Como cuidar tu higiene íntima

Como cuidar tu higiene íntima

La higiene íntima es fundamental en el cuidado personal femenino, un exceso e limpieza, poca limpieza o el desconocimiento del tema suele ser habitual, lo que usualmente se traduce en el origen de diversos problemas.

La zona genital es muy sensible y por eso debemos cuidarla con más delicadeza que otras zonas. Sin embargo, en muchas ocasiones ocurre justamente lo contrario y es una de las partes a la que menos atención dedicamos.

El objetivo de la limpieza, además de mantener la higiene, es prevenir la proliferación de gérmenes que pudieran llegar a dar lugar a molestias o a una patología (irritaciones, cistitis, vaginosis, etc.), pero sin eliminar la microbiota local (conjunto de microorganismos que viven de manera habitual en la zona y que no resultan perjudiciales si no beneficiosos) que nos ayuda a protegernos de diversas infecciones; por ello te damos algunos consejos para una correcta higiene íntima.

Usa productos de limpieza adecuados

Para la higiene diaria de la zona vaginal debes utilizar un producto específico. No uses el mismo gel o jabón que utilizas para el resto del cuerpo.

Los jabones íntimos deben asegurar una correcta higiene sin irritar, resecar, ni alterar el pH normal de esta zona. Utilizándolos, te aseguras mantener la protección natural frente a las infecciones.

La limpieza debe realizarse de adelante hacia atrás

Es muy importante que realices la higiene siempre de adelante hacia atrás. En el caso contrario, es muy probable que arrastres bacterias u otros microorganismos desde la zona anal hasta la vulvar. De esta forma, aumenta el riesgo de infecciones.

Esto también aplica para limpiarte después de ir al baño.

Lava sólo la zona externa

Solo necesitan ser lavados los genitales externos. Existen mecanismos naturales para mantener el equilibrio interno en la vagina.

Dile NO a las duchas vaginales

Las duchas vaginales no son necesarias y, además, no resultan nada recomendables. Esta práctica produce un desequilibrio en la microbiota del interior de la vagina.

Además, en el caso de que existiese ya una infección, como una cistitis, podría verse agravada al producir con el chorro de agua un arrastre de los microorganismos, tanto patógenos como beneficiosos.

No utilices esponjas para lavar tu zona íntima

Lo mejor para lavar tu zona íntima es que uses tu mano limpia.

En las esponjas se acumulan gérmenes que no resultan sencillos de eliminar. Además, al limpiarte con la mano es mucho más difícil que se produzcan roces o irritaciones.

No uses desodorantes íntimos, no son necesario

No debes obsesionarte con el olor de la zona genital. Aunque realices la higiene correctamente, es natural que presente un cierto olor.

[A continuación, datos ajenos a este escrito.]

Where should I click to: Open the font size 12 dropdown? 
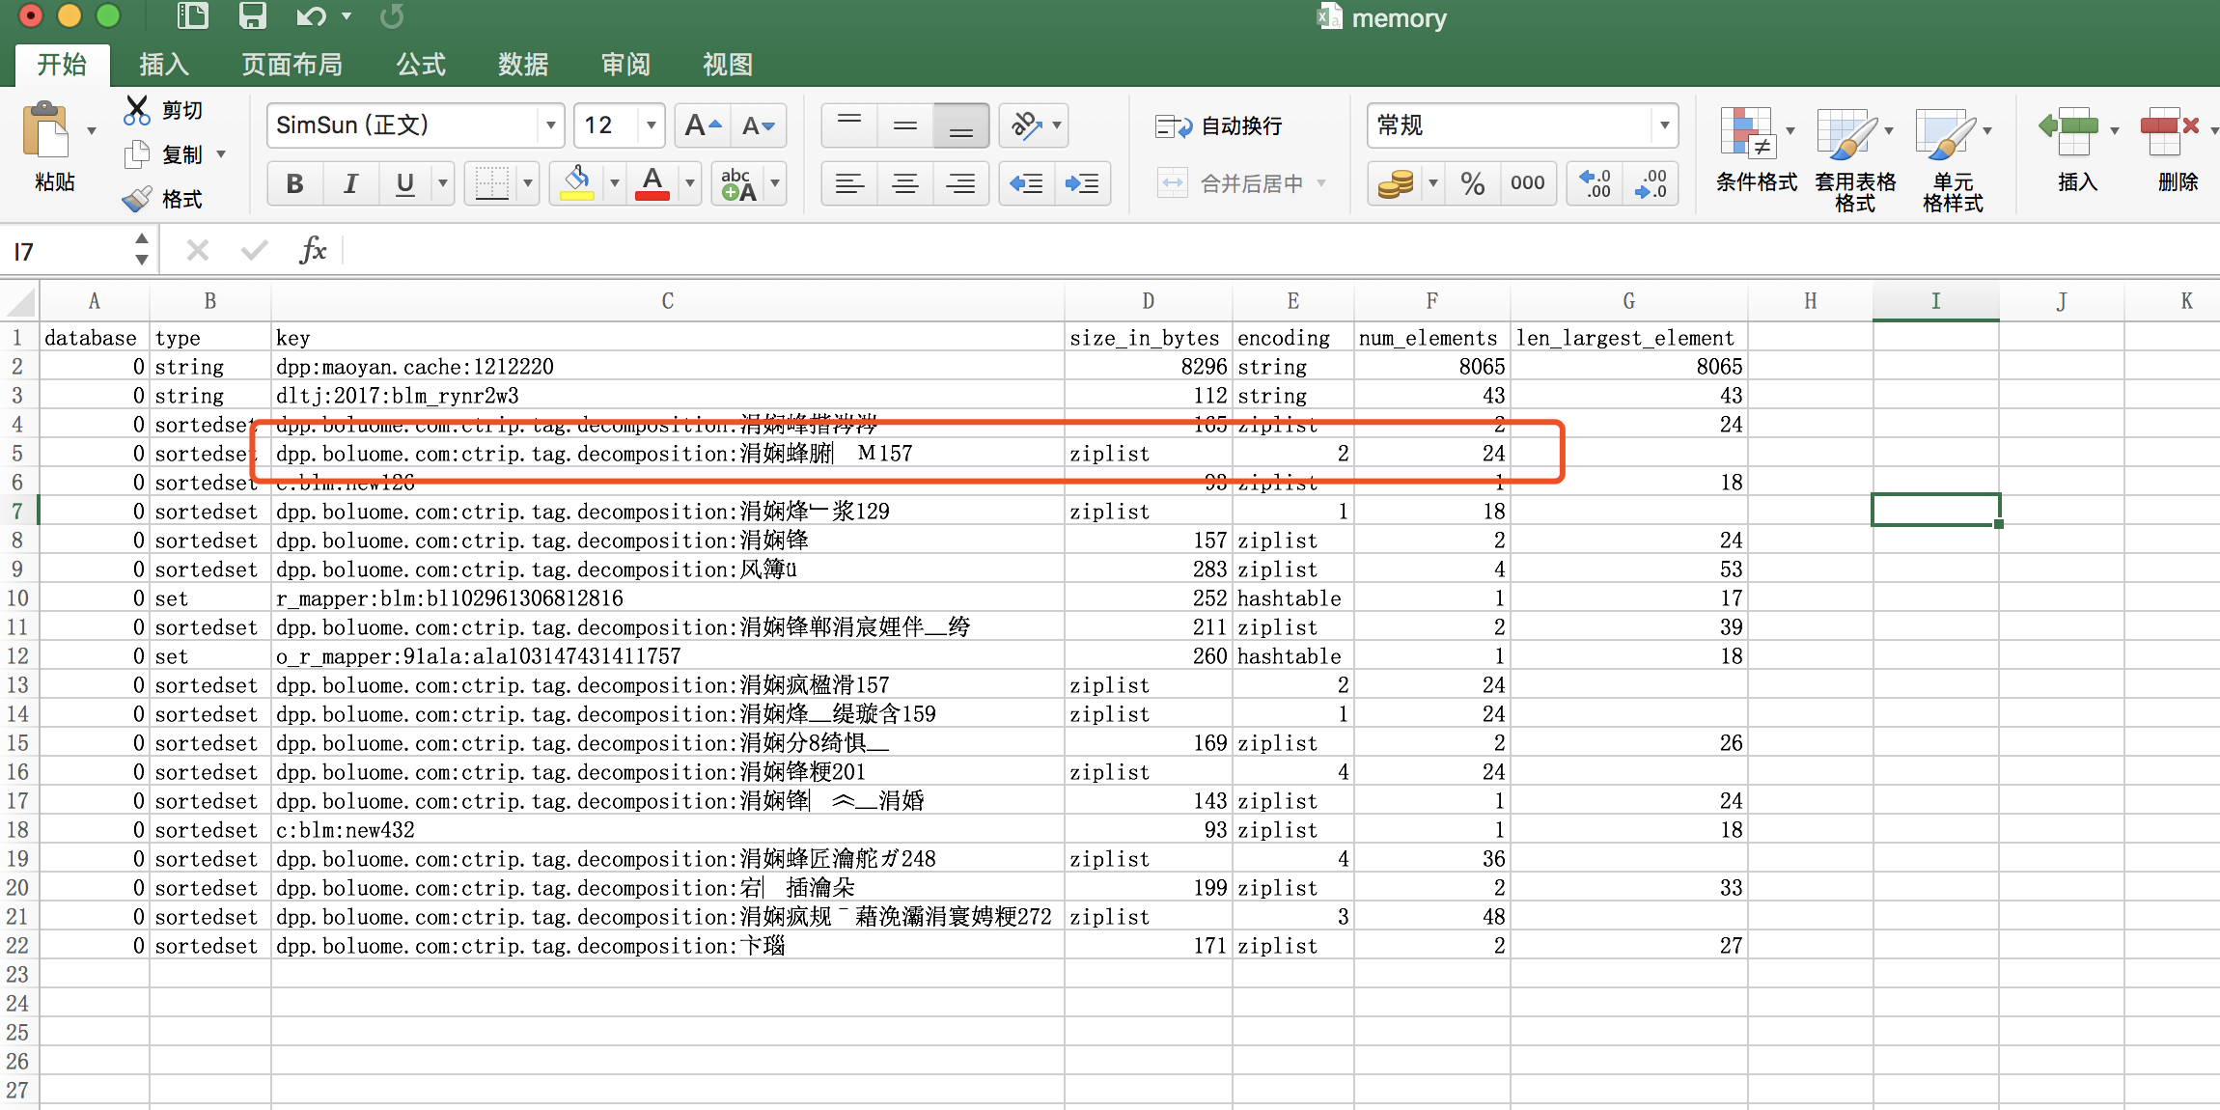[652, 125]
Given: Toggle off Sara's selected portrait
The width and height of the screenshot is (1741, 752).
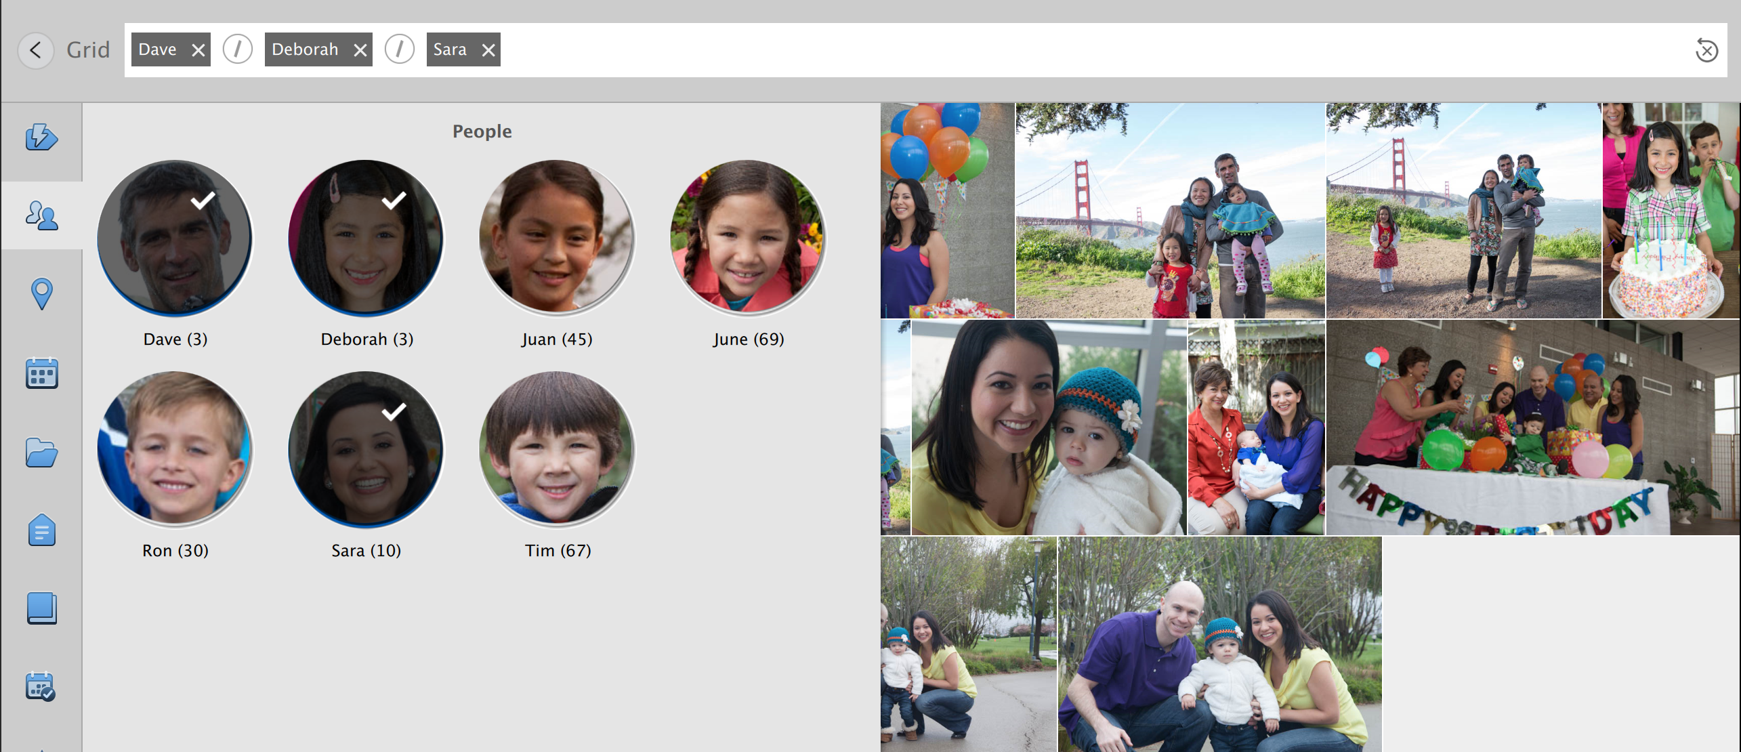Looking at the screenshot, I should point(366,449).
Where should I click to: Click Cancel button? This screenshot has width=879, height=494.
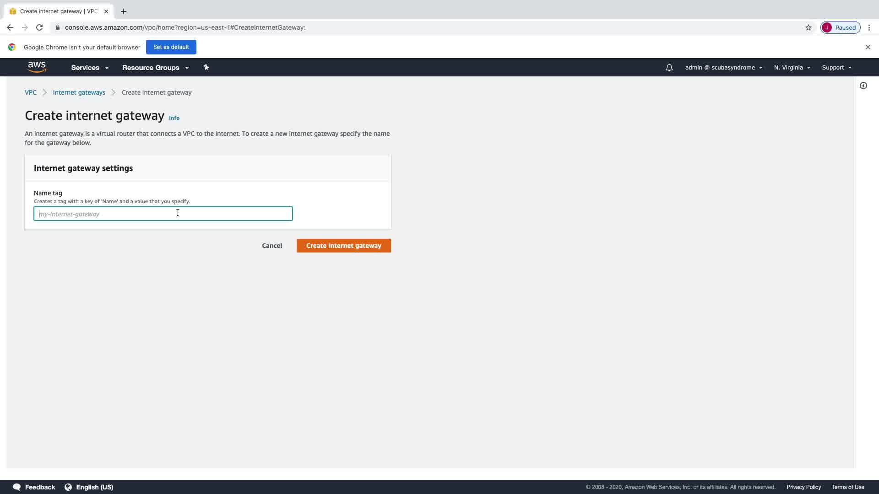[272, 246]
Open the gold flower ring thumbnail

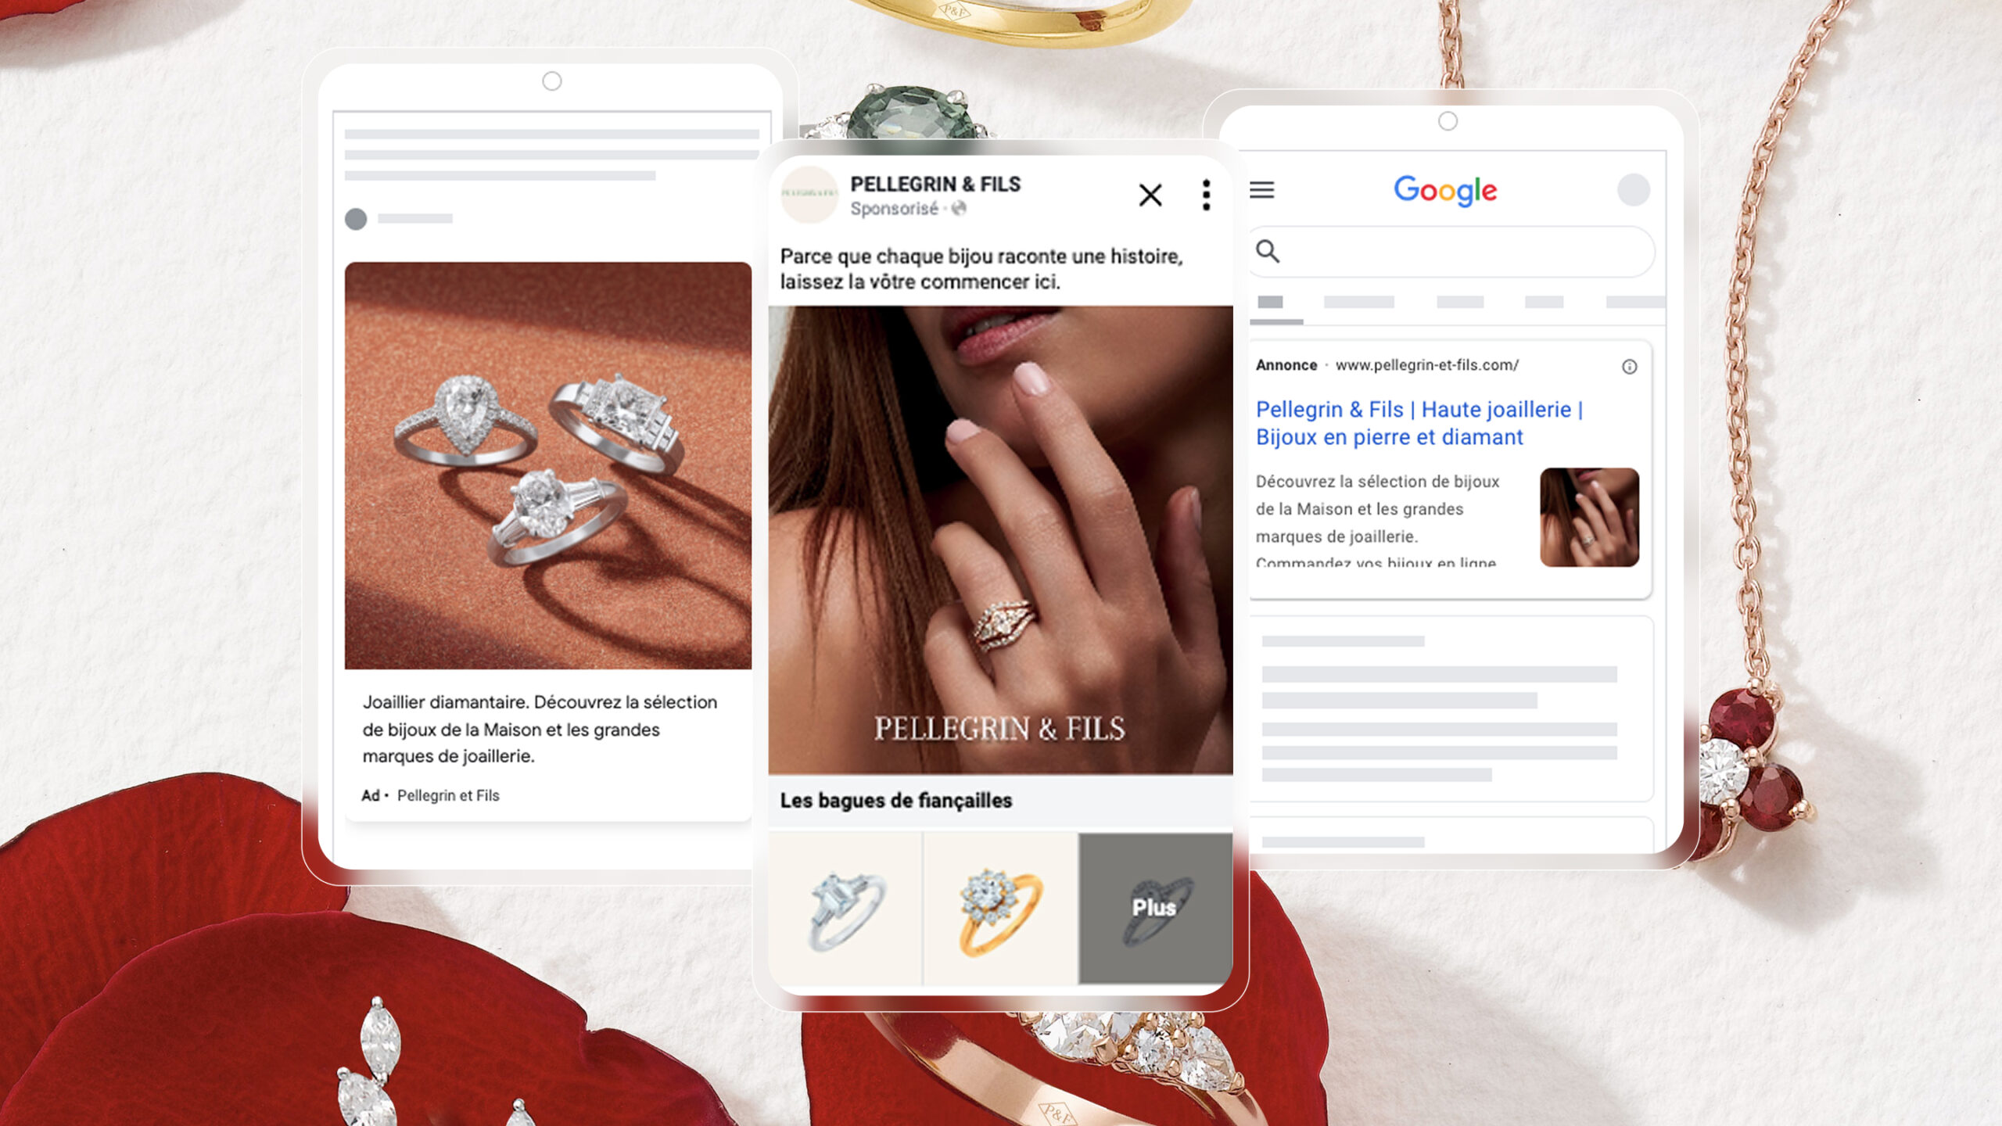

Utilizar desodorantes o productos para la zona íntima que contengan perfumes o alcohol irritarán y causarán molestias en la zona.

Usa ropa interior de algodón

El algodón favorece la transpiración, de manera que se evitan las rozaduras. Lava la ropa interior con detergentes suaves y aclárala adecuadamente para que no queden restos que puedan irritar tu zona íntima.

Otros consejos

Siempre que te sea posible, es conveniente que realices un lavado de la zona íntima antes y después de las relaciones sexuales. Así disminuirás el riesgo de infecciones.

Ten cuidado con el exceso de depilaciones en la zona íntima. El vello púbico cumple una función, protege la zona íntima, evita el roce de la ropa, detiene el sudor, etc.